Closed jojal5 closed 4 years ago

jojal5 commented 4 years ago

Hi,

I rewrote the Line: Block-Specific Sampling with AMWG and Slice () for illustrating the problem.

In this example, if the AMWGVariate command is replaced with the NUTSVariate, an error is thrown stating that the variable of another block is not defined. To work around the problem, it is possible to first define the sampler with AMWGVariate and after, redefine it with NUTSVariate as in the code below. Is it normal? Thank you for the excellent package.

################################################################################
## Linear Regression
##   y ~ N(β₀ + β₁ * x, σ²)
##   b0, b1 ~ N(0, 1000)
##   s2 ~ invgamma(0.001, 0.001)
################################################################################

using Mamba, ForwardDiff, Distributions

## Data
data = Dict{Symbol, Any}(
  :x => [1, 2, 3, 4, 5],
  :y => [1, 3, 3, 3, 5]
)

## Log-transformed unnormalized joint posterior for b0, b1, and log(s2)
function logf(θ::Vector{<:Real})
   β₀ = θ[1]
   β₁ = θ[2]
   ϕ = θ[3] # ϕ = log(σ²)

    y = data[:y]

   μ =  β₀ .+ β₁*data[:x]
   σ = sqrt(exp(ϕ))

   pd = Normal.(μ, σ)

   ll = sum(logpdf.(pd,y)) + logpdf(Normal(0,1000), β₀) + 
    logpdf(Normal(0,1000), β₁) + logpdf(Gamma(.001, .001),exp(ϕ))

    return ll

end

f1(β) = logf([β; ϕ])
Δf1(β) = ForwardDiff.gradient(f1, β)

function logfgrad1(β::Vector{<:Real})
    ll = f1(β)
    g = Δf1(β)

    return ll, g
end

f2(ϕ) = logf([β; ϕ])
Δf2(ϕ) = ForwardDiff.gradient(f2, ϕ)

function logfgrad2(ϕ::Vector{<:Real})
    ll = f2(ϕ)
    g = Δf2(ϕ)

    return ll, g
end

## MCMC simulation
n = 10000
burnin = 1000
sim = Chains(n, 3, names = ["β₀", "β₁", "σ²"])

######################################
# Those two lines must be added for NUTSVariate to work
# β = AMWGVariate([0.0, 0.0], 1.0, logf) 
# ϕ = AMWGVariate([0.0], 1.0, logf)
######################################
β = NUTSVariate([0.0, 0.0], logfgrad1)
ϕ= NUTSVariate([.1], logfgrad2)
for i in 1:n
  sample!(β, adapt = (i <= burnin))
  sample!(ϕ)
  sim[i, :, 1] = [β; exp.(ϕ)]
end
describe(sim)
brian-j-smith commented 4 years ago

Cool implementation.

An initial value for ϕ is needed in this case since it appears in logfgrad1, which NUTSVariate() calls to get an initial value for one of the tuning parameters (step size).

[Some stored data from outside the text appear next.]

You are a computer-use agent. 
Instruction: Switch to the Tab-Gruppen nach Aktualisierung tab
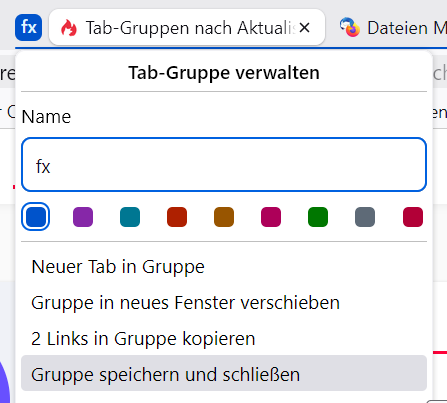point(187,27)
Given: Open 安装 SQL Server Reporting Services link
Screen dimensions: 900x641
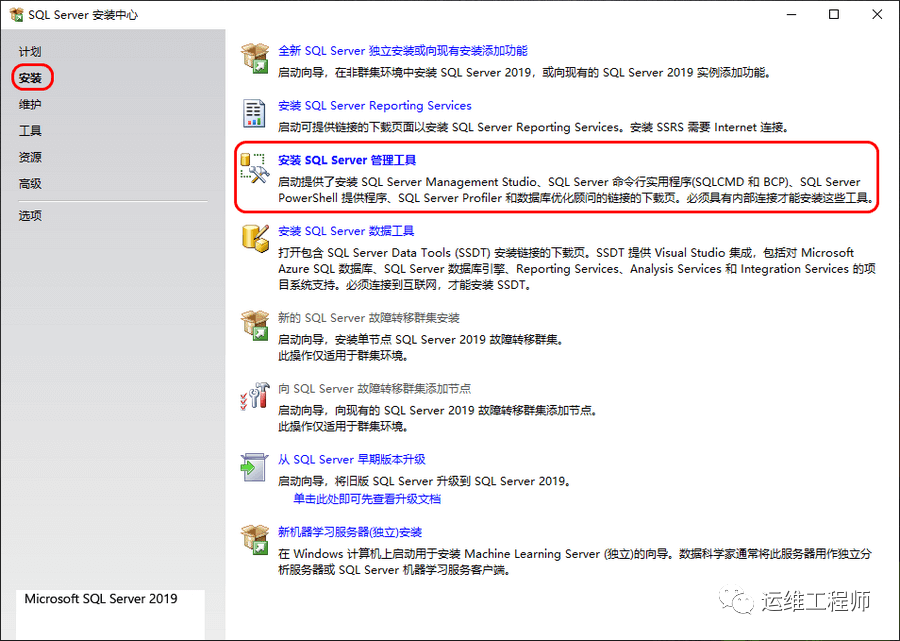Looking at the screenshot, I should (374, 105).
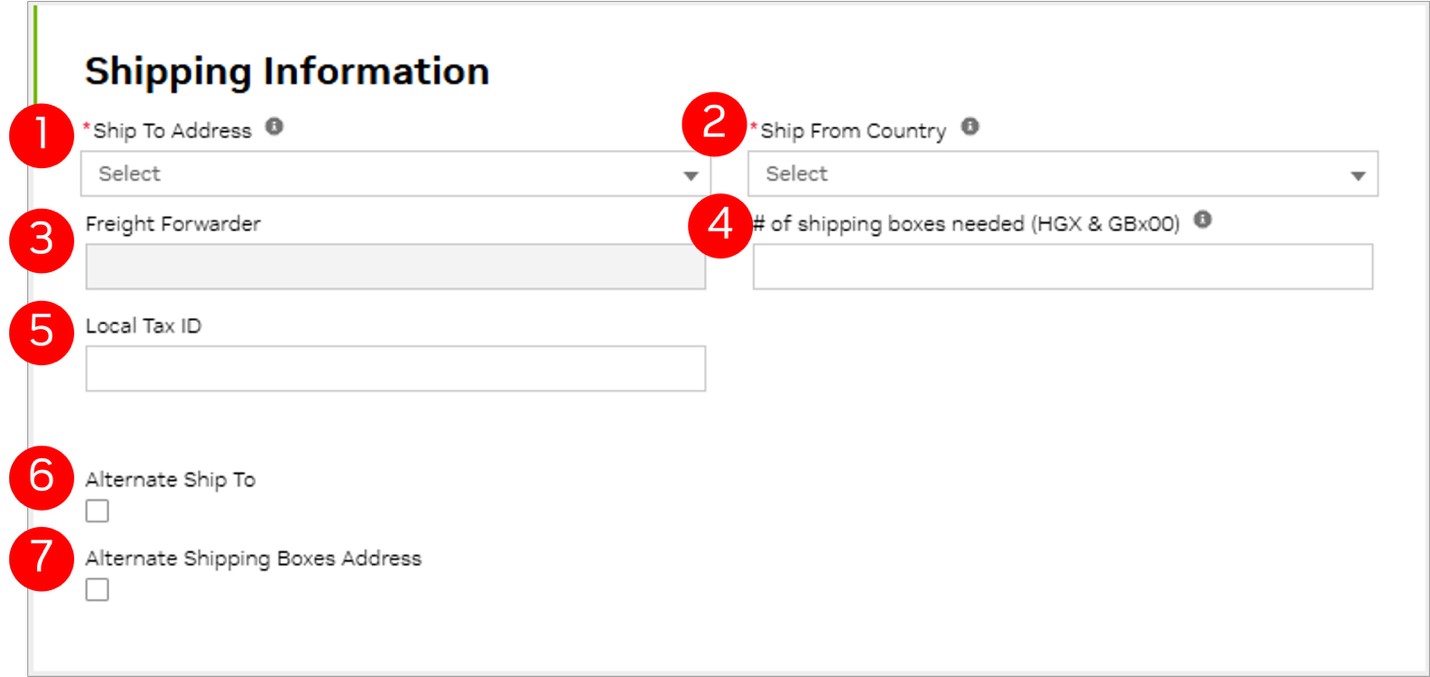Expand the Ship From Country select arrow
This screenshot has width=1430, height=677.
[1357, 175]
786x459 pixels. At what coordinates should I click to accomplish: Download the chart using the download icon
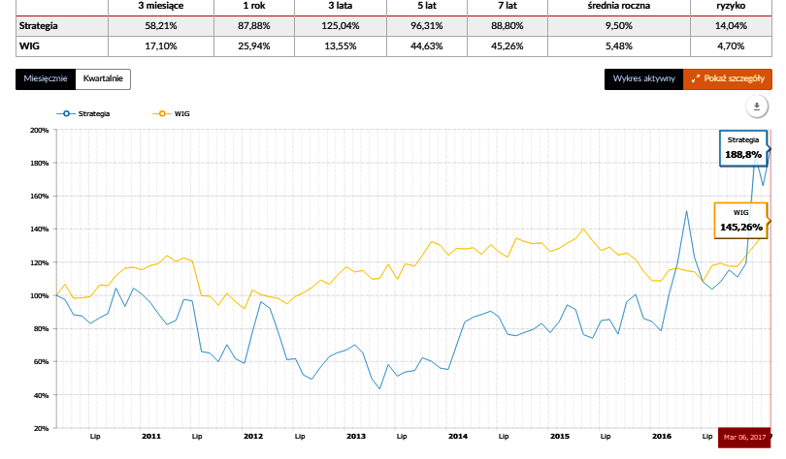point(757,107)
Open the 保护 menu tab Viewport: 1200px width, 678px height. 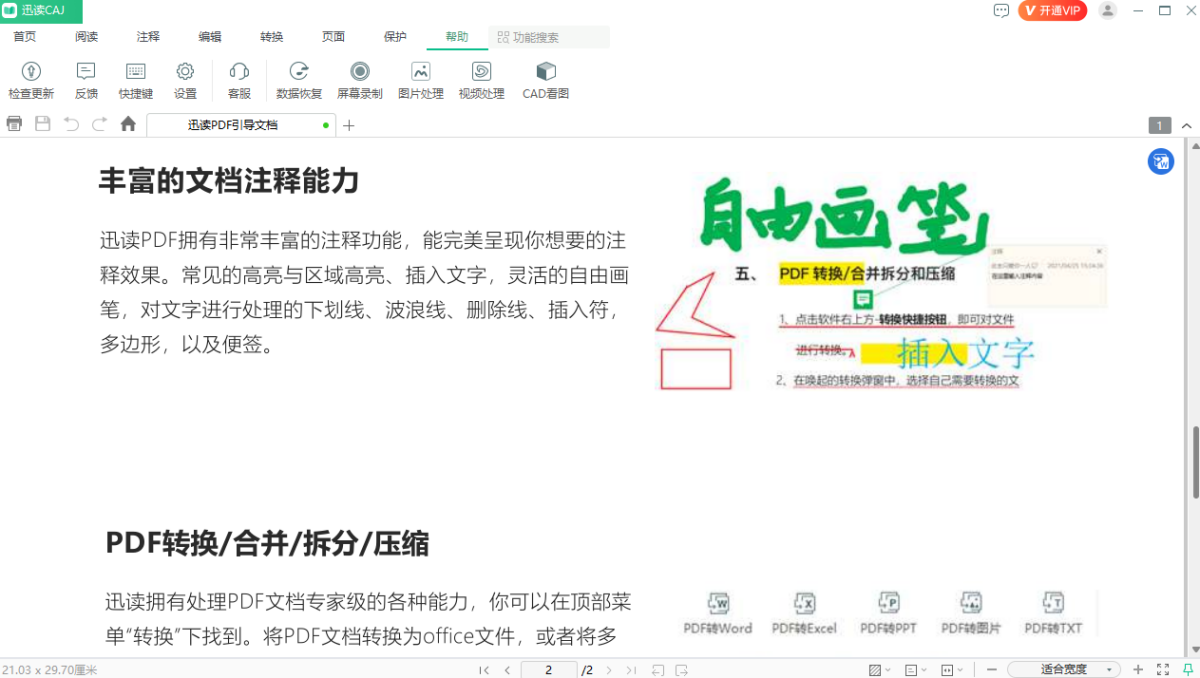[x=395, y=36]

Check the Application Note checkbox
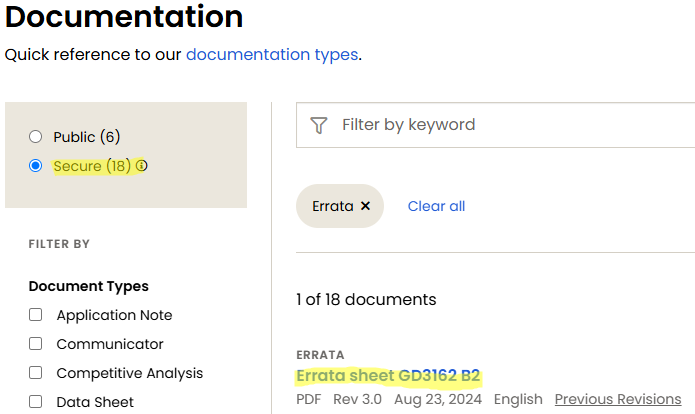point(36,315)
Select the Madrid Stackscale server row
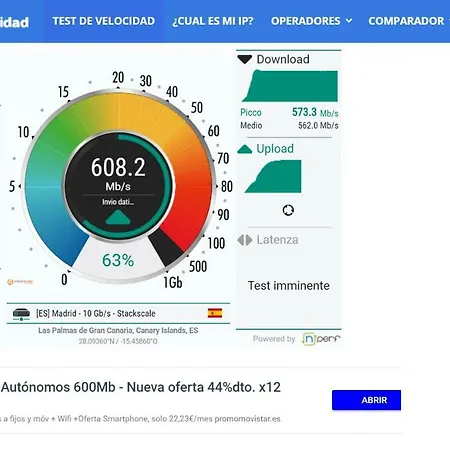450x450 pixels. coord(118,313)
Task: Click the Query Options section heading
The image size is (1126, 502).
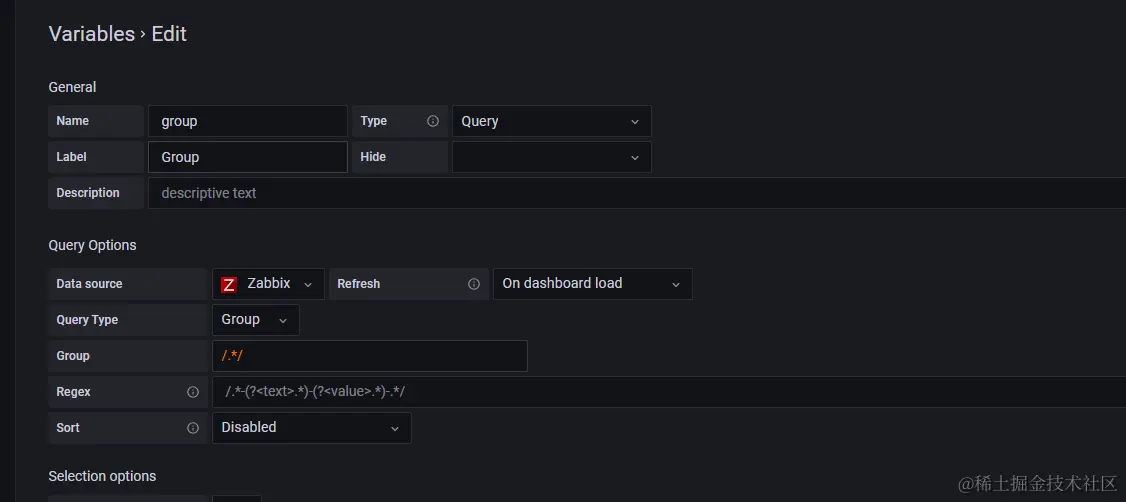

Something like the following should do.

ϕ = [.1]
β = NUTSVariate([0.0, 0.0], logfgrad1)
ϕ = NUTSVariate([.1], logfgrad2)

You'll probably also want to use an inverse-Gamma prior for the variance in the log-posterior.

logpdf(InverseGamma(.001, .001), exp(ϕ))

Now, I'm noticing that the NUTS sampler output for the variance is lower than that from the Gibbs sampler in the package tutorial (posterior mean 0.55 vs 1.22). The beta output is comparable. If the prior variance is dropped from your log-posterior, then the NUTS variance output is more comparable, which makes me think the prior is having a different effect in the two implementations.

jojal5 commented 4 years ago

Thank you for the answer. It resolves the issue.

And yes, I meant the Inverse-gamma distribution :)